UFC Fight Night: Edgar vs. The Korean Zombie (also known as UFC Fight Night 165 and UFC on ESPN+ 23) was a mixed martial arts event produced by the Ultimate Fighting Championship that took place on December 21, 2019 at Sajik Arena in Busan, South Korea.

Background
The event marked the promotion's first visit to Busan and the second in South Korea, after UFC Fight Night: Henderson vs. Masvidal in November 2015.

A featherweight bout between former UFC Featherweight Championship challengers Brian Ortega and Chan Sung Jung was originally slated as the event headliner. However, Ortega pulled out of the fight in early December, citing a knee injury. He was replaced by former UFC Lightweight Champion Frankie Edgar.

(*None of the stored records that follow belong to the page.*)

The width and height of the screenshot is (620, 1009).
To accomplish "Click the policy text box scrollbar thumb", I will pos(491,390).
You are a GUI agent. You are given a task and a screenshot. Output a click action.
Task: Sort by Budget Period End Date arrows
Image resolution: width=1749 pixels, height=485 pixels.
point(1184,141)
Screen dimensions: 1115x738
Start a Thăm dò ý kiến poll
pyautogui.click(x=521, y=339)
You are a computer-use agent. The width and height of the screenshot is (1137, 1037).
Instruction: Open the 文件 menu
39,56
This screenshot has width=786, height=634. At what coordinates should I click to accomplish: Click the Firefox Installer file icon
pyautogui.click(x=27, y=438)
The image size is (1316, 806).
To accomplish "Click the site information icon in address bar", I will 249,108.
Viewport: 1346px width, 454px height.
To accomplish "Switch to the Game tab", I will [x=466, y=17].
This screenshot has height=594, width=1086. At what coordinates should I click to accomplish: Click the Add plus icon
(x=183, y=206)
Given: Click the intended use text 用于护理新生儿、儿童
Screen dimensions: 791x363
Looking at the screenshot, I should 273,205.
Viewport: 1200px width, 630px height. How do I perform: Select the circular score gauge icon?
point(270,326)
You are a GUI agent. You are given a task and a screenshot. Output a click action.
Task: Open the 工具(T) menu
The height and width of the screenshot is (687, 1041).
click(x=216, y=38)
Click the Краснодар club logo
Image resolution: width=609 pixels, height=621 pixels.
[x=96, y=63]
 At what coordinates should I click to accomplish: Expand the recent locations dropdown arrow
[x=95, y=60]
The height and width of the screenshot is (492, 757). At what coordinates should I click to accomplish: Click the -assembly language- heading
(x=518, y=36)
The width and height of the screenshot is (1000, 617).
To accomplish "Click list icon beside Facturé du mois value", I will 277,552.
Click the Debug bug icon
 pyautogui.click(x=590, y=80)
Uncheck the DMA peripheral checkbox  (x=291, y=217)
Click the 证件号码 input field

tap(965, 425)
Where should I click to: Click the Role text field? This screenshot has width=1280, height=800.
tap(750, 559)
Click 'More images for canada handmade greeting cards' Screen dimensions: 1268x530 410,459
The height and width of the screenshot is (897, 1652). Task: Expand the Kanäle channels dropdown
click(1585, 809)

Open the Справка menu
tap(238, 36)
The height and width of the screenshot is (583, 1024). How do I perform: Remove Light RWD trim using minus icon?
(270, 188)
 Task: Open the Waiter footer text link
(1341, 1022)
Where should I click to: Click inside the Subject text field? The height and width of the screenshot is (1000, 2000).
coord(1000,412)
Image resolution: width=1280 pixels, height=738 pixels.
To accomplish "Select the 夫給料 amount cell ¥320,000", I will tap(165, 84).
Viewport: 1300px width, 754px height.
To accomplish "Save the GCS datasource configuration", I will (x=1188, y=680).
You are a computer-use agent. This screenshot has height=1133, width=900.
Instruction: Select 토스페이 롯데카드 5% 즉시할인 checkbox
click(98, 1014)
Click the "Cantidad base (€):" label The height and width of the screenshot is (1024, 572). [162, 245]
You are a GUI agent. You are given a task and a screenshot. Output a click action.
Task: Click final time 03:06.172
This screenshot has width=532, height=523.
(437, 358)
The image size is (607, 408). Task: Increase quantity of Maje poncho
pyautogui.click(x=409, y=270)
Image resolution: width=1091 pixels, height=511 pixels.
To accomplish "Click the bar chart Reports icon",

The two were previously scheduled to meet on November 10, 2018 at UFC Fight Night: The Korean Zombie vs. Rodríguez. However, Edgar was forced to pull out of that bout after tearing his bicep.

A flyweight bout between Ji Yeon Kim and Sabina Mazo was scheduled for the event. However, it was reported on November 1 that Kim was forced to pull out of the fight due to an undisclosed injury.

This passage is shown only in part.